But then again no one had really measured the depthless desire for notice ushered in by social media. On the one hand as first I was hipped to by the late, great Steve Albini, it was a total benefit because all you needed was a cellphone connected to wi-fi to be able to find and listen to music that would have been unavailable to you even 20 years ago. Sure, you’d make no money from it but musicians, largely, have not made much money from their music anyway. So better the reach than the reach for the cash and so for Albini social media, as I understood him to understand it, was a good thing.

Want to see a man famous for eating worms without having to go to a carnival? Sure you do! Women farting? Uh hunh. Or what about sassy cats? Right.

And that’s before we even get to, g-d forbid, the Dark Web. Or Joe Rogan.

Steve was talking about music though. And more than likely noncommercial music. Which is really just the tip of a much more gooned-out iceberg. An iceberg constructed of hairless apes wanting other hairless apes watch them do whatever their hearts desire and can film on the phones in their pockets.

Want to see a man famous for eating worms without having to go to a carnival? Sure you do! Women farting? Uh hunh. Or what about sassy cats? Right.

And that’s before we even get to, g-d forbid, the Dark Web. Or Joe Rogan.

Our hunger for some sort of significance in the eyes of others is unquenchable and, I have to say, sometimes OK. For the voiceless, and occasionally deserving, it’s kind of like Steve said, a net positive. Insofar as they bring us some measure of joy, this is not at all what should, or would, be considered a waste of time. Joy is hard to come by and given how much time I spend embracing Brazilian jiu jitsu memes well, to each their own.

Which is to say I’m not really punching down here. The exact other way I think.

What do I mean?

Simply: Why are Ben Affleck, Brad Pitt, Will Smith, Kevin Costner, Zac Efron and half a dozen more “celebrities” still part of our lives? (Notice I mention no women? Hollywood is ruthless when it comes to its female celebrities extending even a minute beyond their sell-by dates.)

But the men? They just hang around and around and around, so that I start to feel like Travis Bickle, and my head aches with the stink of their refusal to leave me alone, so much so that it starts to get worrisome.

I would have traded 10 more years of Don Rickles to get 10 fewer years of Jerry Seinfeld. I’d easily have taken another decade of Flip Wilson or Redd Foxx over another lazy attempt at being significant launched by a Dave Chappelle.

Comedians though can hang around, as long as they remain funny. Or regular. I would have traded 10 more years of Don Rickles to get 10 fewer years of Jerry Seinfeld. I’d easily have taken another decade of Flip Wilson or Redd Foxx over another lazy attempt at being significant launched by a Dave Chappelle.

However, actors? Listen: once you hit and have enough money to fuck off, please…fuck off. No more chatter about your craft, unless you’re a steady hand like a Jack Lemmon or an Al Pacino, actors who you got a sense didn’t really even exist outside of acting. Don’t want to hear anymore about you putting the work in. You stretching yourself. You being bored with yet another press tour.

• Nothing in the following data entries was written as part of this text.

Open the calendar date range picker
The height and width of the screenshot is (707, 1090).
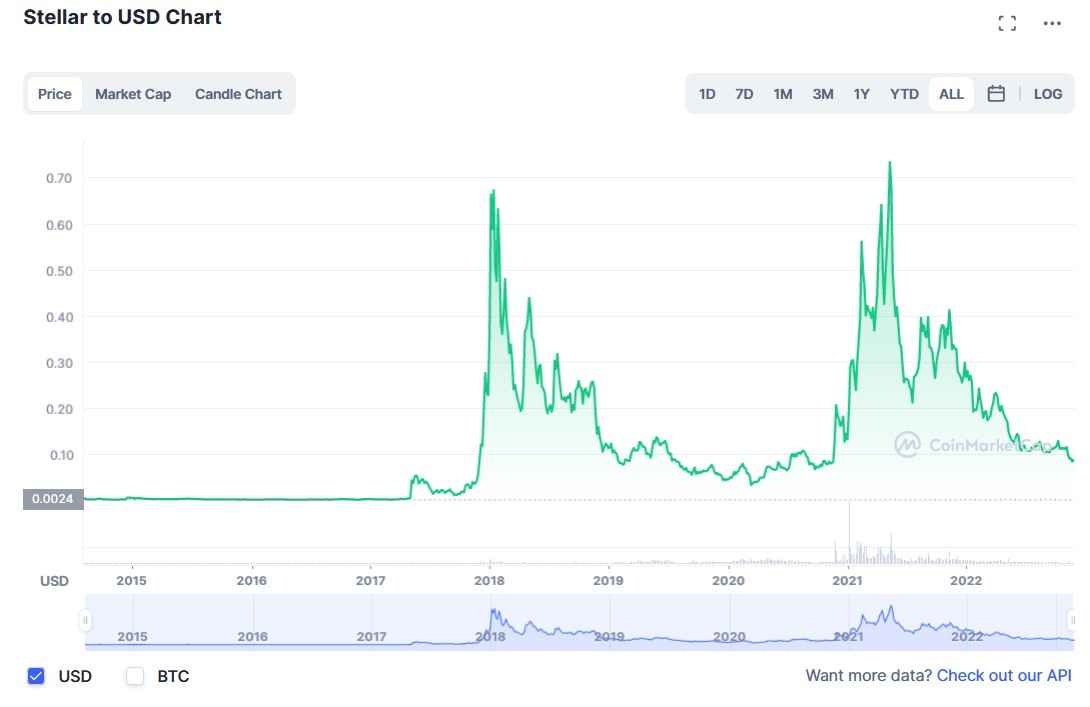(996, 94)
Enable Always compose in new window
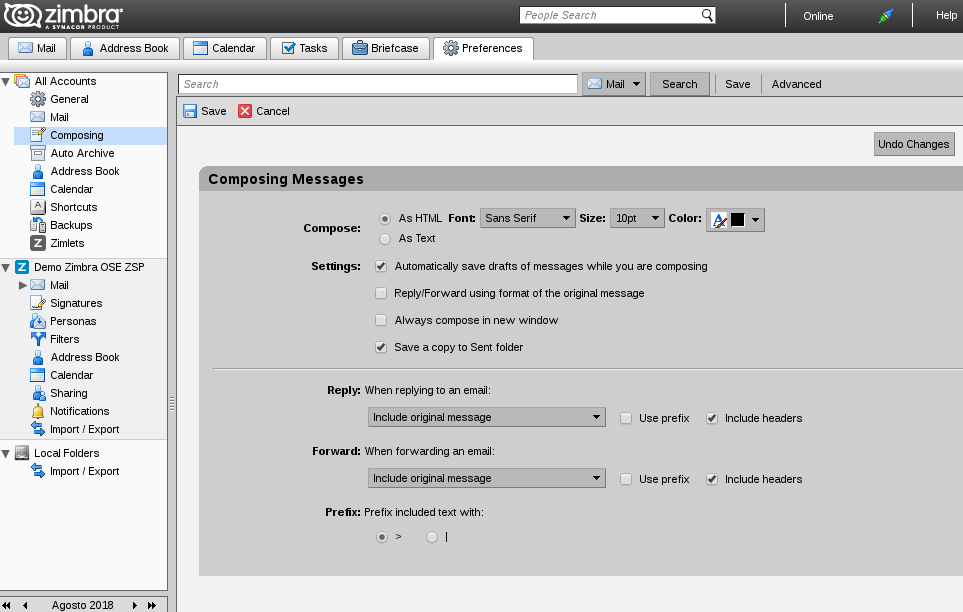 [x=381, y=320]
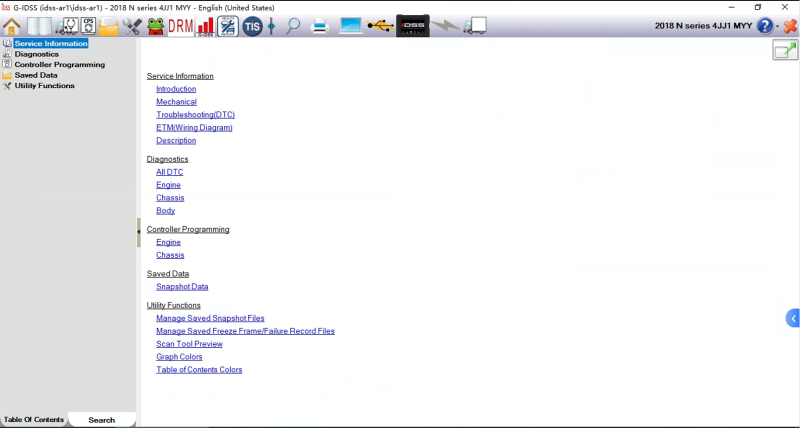800x428 pixels.
Task: Open the Troubleshooting(DTC) link
Action: [195, 115]
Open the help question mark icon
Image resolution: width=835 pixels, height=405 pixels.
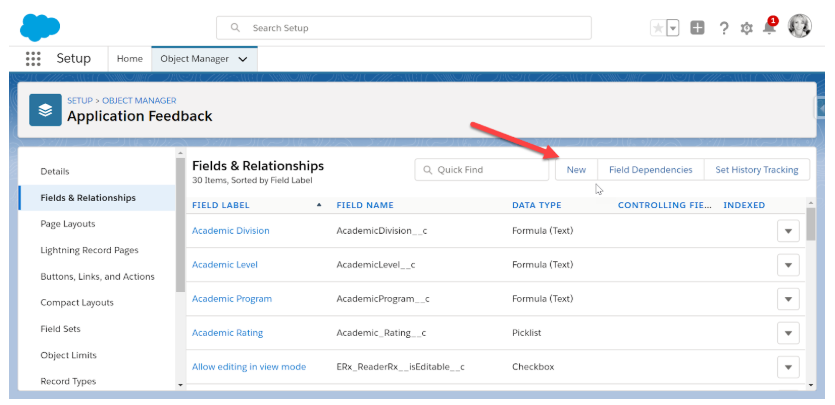coord(723,28)
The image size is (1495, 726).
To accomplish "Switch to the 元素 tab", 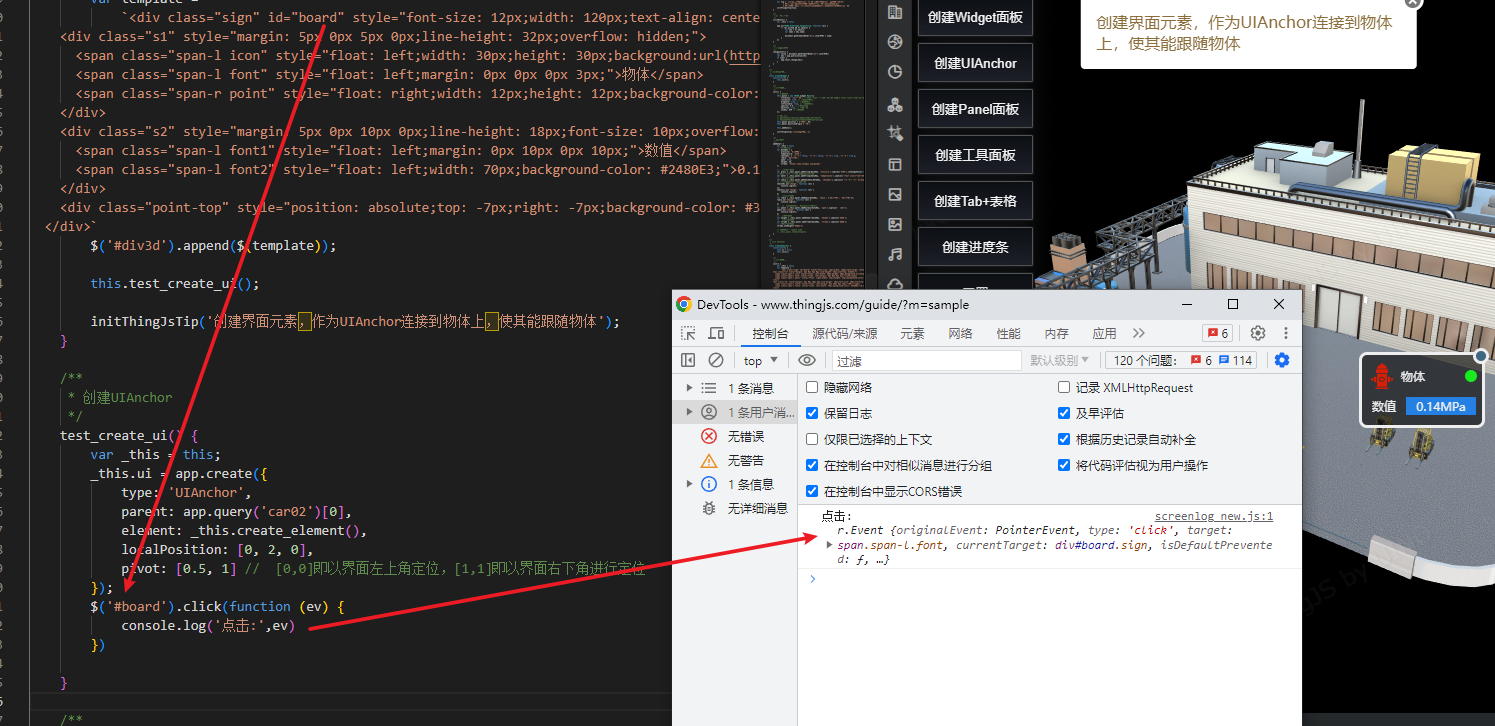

One of your best, Daniel Day-Lewis fucked off. Before he died, Marlon Brando fucked off. Liam Neeson fucked off about 10 movies ago but hasn’t noticed since those last 10 movies have all been the same movie.

The rest of those quasi-celeb types need to find something else to do and leave the rest of us alone. Which puts those of us who like film in a pickle. Directors who are not Michael Bay or James Cameron, can healthily be considered to be real artists, but to create their so-called art they must get cash to do so and to get cash they must assure those with cash that they can pay the cash back.

A guarantee of cash return would clearly be pandering to what’s worked before since no matter how many times I’ve read “The Bremen Town Musicians” to my youngest kid, she still wants me to read it. You know who doesn’t want me to read it to them anymore? My kids in their 20s.

So it goes: I’ll see a Jim Jarmusch movie even if George Clooney isn’t in it. I’ll watch a Pedro Almodovar movie without Leonardo DiCaprio, in a second. Scorsese is now on notice but healthily so since he need not have done any thing other than Taxi Driver, Raging Bull and/or Goodfellas.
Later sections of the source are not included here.